Candidate organisms (orgs, banks)

The candidate organisms set must be described in the config file. Firstly, each of the candidate organism files must be in FASTA format in order to produce a BLAST database with the makeblastdb command:

$ for ORG in *.fna; do makeblastdb -in $ORG -dbtype nucl \
    -out `basename $ORG .fna` -parse_seqids; done

Within each BLAST database, sequence identifiers must be unique. 42 will use the first run of non-whitespace characters as the accession. If this first chunk is composed of multiple parts separated by pipe characters (|), only the last part is taken as the sequence accession (see orthologue naming).

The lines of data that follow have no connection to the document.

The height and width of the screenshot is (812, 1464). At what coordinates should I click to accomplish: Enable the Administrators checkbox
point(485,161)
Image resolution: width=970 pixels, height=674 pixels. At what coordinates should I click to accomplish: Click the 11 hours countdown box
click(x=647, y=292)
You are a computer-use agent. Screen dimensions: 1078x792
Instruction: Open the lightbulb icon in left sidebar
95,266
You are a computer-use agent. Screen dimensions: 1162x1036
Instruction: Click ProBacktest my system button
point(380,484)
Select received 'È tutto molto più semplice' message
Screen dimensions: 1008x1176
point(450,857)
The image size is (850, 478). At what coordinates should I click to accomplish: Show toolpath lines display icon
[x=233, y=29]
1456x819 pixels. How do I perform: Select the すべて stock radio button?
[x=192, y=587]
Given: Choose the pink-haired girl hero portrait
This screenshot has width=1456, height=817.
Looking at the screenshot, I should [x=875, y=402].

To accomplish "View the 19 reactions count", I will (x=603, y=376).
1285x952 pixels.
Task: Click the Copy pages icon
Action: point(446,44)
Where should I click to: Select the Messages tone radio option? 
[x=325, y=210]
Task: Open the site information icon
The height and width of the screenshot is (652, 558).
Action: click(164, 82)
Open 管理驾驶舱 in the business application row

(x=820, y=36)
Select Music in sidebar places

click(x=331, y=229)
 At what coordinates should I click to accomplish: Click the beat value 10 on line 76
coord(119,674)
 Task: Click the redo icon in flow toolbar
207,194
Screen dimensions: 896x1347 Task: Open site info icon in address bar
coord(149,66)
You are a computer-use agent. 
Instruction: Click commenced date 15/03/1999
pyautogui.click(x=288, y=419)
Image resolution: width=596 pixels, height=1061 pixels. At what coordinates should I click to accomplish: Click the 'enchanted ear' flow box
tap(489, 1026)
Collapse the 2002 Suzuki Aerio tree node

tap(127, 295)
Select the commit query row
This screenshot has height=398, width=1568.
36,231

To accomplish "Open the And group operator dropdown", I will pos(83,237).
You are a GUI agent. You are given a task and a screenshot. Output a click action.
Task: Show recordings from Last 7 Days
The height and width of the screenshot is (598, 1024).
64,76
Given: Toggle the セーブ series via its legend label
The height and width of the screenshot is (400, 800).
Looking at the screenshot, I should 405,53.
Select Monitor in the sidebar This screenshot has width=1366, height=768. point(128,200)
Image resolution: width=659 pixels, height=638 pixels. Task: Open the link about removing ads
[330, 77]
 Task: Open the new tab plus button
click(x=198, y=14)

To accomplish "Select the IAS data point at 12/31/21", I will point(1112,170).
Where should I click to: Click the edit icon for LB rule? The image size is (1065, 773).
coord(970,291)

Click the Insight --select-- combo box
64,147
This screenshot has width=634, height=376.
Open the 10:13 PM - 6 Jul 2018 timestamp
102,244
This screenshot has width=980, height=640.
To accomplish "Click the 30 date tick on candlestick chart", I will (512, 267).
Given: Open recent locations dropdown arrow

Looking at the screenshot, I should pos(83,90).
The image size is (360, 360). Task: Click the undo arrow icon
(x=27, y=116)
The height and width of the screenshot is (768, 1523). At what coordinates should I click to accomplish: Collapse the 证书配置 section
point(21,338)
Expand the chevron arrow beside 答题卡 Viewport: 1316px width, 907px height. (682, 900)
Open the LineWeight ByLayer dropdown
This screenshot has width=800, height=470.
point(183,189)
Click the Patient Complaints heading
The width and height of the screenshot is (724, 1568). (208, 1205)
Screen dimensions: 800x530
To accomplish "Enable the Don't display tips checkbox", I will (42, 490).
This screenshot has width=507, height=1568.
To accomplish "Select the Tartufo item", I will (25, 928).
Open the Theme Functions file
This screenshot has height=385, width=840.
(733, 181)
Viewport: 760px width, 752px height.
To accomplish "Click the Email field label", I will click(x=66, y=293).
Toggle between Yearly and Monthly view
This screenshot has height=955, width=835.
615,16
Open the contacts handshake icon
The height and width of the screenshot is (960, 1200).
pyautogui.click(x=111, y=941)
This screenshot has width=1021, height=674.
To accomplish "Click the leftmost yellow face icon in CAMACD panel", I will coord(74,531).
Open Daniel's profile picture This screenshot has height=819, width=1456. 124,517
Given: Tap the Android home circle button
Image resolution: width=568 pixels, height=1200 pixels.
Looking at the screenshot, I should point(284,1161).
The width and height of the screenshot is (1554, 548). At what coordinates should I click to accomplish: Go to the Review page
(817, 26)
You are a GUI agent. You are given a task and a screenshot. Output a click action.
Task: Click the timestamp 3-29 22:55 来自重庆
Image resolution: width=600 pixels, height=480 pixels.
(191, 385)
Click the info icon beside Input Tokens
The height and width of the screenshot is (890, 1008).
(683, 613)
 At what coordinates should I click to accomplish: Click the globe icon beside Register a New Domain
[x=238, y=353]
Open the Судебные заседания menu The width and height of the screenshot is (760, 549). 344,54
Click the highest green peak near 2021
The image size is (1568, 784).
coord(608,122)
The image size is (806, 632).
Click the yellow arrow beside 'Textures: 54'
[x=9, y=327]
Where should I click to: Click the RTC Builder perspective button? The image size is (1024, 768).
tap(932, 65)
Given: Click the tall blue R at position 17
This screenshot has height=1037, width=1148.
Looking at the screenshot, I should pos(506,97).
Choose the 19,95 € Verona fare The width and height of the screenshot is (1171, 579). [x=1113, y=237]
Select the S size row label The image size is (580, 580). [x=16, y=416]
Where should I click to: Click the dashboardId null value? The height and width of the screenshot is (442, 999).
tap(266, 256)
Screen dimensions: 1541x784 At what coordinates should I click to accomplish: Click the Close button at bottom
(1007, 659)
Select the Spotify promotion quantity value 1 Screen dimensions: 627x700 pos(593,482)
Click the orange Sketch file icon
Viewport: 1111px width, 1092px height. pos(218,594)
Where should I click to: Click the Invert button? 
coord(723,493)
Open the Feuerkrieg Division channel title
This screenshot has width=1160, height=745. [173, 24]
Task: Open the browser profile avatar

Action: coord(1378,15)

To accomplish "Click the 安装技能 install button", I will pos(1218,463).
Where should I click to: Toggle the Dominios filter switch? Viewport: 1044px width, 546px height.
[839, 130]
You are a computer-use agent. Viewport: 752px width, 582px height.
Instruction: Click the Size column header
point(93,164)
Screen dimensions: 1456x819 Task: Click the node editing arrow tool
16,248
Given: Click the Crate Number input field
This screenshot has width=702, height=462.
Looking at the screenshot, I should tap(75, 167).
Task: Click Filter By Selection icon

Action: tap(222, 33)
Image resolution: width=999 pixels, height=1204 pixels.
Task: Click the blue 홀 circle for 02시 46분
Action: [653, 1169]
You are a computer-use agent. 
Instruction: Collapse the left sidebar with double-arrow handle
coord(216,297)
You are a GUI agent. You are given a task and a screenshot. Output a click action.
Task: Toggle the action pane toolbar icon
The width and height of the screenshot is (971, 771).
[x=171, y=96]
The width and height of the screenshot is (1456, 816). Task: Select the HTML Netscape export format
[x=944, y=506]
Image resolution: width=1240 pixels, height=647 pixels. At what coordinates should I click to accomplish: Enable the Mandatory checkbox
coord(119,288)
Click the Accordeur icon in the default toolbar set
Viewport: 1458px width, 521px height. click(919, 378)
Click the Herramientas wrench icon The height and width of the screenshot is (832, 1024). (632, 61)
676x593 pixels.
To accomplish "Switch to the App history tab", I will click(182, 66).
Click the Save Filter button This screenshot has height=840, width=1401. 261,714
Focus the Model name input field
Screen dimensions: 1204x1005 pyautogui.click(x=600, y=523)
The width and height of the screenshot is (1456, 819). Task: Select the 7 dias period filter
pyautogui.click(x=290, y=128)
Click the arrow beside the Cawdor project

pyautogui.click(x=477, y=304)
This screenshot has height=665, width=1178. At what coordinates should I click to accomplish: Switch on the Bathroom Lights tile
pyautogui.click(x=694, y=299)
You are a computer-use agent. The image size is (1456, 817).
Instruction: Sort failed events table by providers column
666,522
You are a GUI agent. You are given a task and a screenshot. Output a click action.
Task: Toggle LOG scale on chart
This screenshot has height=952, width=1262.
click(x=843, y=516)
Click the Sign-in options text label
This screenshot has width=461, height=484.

sequence identifier                      accession

>seq37                                   seq37
>comp12_c0_seq1                          comp12_c0_seq1
>EH093040.1 Sl_SlB_01N04_T7 SLB ...      EH093040.1
>MMETSP0151_2-20130828|7_1 len=174       7_1
>gi|301500844|ref|YP_003795256.1| ...    YP_003795256.1

Then, as for ref_orgs above, you need to produce a bank_mapper.idm file composed of two columns separated by a tabulation character (\t) with the first column being the database basename (bank) and the second being the organism name (org).

Euglena_bank    Euglena gracilis

Note: Again, organism names must follow the same rules as those described above for the sequence identifiers in your MSAs!

Taxonomic filters (tax_filter)

You can define a taxonomic filter for each organism by adding a third column to the bank_mapper.idm file or by letting the generator choose them for you. With the latter option, you must define at which taxonomic level(s) you want to set the filter. When specifying several levels (--levels= option), the script will try to check for the next level in case one is missing. You can put as many levels as you want separated by a comma (,, no whitespace character) when using the --wizard option and by a whitespace character () as a command line argument. Another possibility is to choose manually from the NCBI lineage for those that fail (in this case use the --choose_tax_filter=1 argument). If you want to select manually for each candidate organisme set the argument --choose_tax_filter=2.

Now that you are done preparing files, let's run the wizard!

yaml-generator-42.pl --wizard

Assisted configuration using the wizard

Using the --wizard flag enables an interactive mode where you will be asked to enter each parameter in the terminal.

Note: Pressing the ENTER key selects the default value encoded in 42.

Two run_mode are available metagenomic or phylogenomic. The phylogenomic mode is designed to enrich MSAs with orthologues for subsequent phylogenomic analysis. In contrast, the metagenomic mode is designed to estimate the contamination level of transcriptomic data using reference ribosomal protein MSAs. The latter mode does not modify the MSAs but instead produces one taxonomic report per MSA listing the lineage of each identified orthologous sequence. When not specified, run_mode internally defaults to phylogenomic.

Note: the phylogenomic mode also produces taxonomic reports but deprived of taxonomic affiliations for the purpose of one-on-one.pl (not currently distributed on CPAN).